I’m going to take the long way around, but bear with me. I’ll get to the point eventually.

Back in the Y2K days (yes, it was real, but that’s another story) there was a common denial response that “we’ll just go back to paper” if the computers go tits up. In fact, one of our managers said that very thing. So we sat down and did the math for him. To revert the 5 current business processes he was responsible for (managed efficiently by ten people and a minicomputer) would require what turned out to be the equivalent of 50,000 square feet of office space to handle the 1,200 people and their typewriters, calculators, and filing cabinets he would need to process the 5 streams of paperwork with enough efforts in parallel that the paperwork could be managed in only twice the time it took his unit to do the same thing each day.

The thing with computers is that they compress time. Things happen faster, therefore those things can be more complex, or more flexible, or more adaptive than the original processes. We’re doing more with less, substantially less. How much energy would it take to handle the expanded office space described above? Compare that with 10 people and a minicomputer. Now multiply that out across banking, stock and commodities trading, the loss of JIT supply chains and the subsequent need to hold inventory on site instead of in transit, automated manufacturing, power plants and power distribution, airline reservations, air traffic routing, loss of coordinated street signals, back to snail mail, back to Plain Old Telephones, back to printed news, and on and on.

Whatever level of energy we are consuming now is a small fraction of what would be needed to “do things by hand” and have this lifestyle, and IT is a key enabler.

Our real problem is population density, and consumption of energy. Our carbon foot print is obscene.

Population density, in combination with lifestyle, defines what level of energy is consumed. Damn near no one is giving up on even a little bit of that lifestyle, and the few who are don’t matter because their impact is down in the noise. Precious few leftists have given up their cars for bicycles, or airline travel for video conferencing, even though both are eminently doable. And for those on the right? “The American way of life is not negotiable.” Nuff said.

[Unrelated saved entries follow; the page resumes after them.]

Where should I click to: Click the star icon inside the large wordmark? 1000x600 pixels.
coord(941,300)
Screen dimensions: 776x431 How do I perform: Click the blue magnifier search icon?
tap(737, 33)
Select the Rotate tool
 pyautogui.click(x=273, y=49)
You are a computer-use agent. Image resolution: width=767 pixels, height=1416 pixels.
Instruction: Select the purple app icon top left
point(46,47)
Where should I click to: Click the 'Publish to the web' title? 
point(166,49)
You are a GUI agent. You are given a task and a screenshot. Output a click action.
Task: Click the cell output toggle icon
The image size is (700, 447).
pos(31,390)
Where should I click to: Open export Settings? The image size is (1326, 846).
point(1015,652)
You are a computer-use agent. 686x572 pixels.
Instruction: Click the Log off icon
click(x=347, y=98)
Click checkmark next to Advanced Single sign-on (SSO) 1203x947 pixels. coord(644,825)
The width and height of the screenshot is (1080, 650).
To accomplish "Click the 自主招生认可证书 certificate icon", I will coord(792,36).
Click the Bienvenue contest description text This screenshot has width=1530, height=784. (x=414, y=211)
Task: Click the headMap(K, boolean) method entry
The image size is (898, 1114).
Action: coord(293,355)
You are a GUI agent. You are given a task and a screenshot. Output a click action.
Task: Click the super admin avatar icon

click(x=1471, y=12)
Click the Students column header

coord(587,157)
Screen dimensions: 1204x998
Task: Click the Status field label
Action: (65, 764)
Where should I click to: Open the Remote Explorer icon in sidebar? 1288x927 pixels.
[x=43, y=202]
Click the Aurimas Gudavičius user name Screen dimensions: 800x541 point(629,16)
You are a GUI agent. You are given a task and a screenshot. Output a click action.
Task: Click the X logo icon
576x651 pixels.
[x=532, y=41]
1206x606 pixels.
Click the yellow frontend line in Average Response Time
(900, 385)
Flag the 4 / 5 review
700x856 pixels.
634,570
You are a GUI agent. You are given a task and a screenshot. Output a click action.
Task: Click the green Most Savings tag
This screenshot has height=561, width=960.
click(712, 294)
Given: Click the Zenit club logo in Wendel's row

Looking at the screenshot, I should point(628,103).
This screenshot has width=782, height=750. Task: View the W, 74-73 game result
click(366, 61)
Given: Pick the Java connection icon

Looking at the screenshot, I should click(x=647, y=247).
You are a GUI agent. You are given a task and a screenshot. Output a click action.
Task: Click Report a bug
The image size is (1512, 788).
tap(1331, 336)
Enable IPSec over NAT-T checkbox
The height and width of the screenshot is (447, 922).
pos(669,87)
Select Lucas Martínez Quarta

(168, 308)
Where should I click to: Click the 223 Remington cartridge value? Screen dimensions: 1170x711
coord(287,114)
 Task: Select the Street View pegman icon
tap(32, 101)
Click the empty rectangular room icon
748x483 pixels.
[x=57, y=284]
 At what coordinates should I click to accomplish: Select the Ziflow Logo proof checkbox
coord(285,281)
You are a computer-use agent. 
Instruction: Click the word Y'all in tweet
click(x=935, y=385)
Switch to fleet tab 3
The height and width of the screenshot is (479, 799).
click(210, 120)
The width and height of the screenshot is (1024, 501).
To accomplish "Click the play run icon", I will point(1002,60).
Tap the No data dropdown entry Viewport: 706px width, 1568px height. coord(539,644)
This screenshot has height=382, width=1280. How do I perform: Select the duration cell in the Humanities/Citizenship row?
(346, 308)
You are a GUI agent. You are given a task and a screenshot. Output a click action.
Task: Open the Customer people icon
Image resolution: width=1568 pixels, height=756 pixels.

So we will continue going the way of Rome in Caesar’s time and everyone will continue to pretend that money has value, that laws are fairly enforced, and that infinite growth on a finite planet is a viable concept. Because pretending has been working since before the turn of the century. If it’s worked so far it’ll work forever, right?

The point? If you’re on the left, adapt away. If you’re on the right, do nothing. Both will have the same impact on what’s coming. But at least go into it with your eyes open to reality.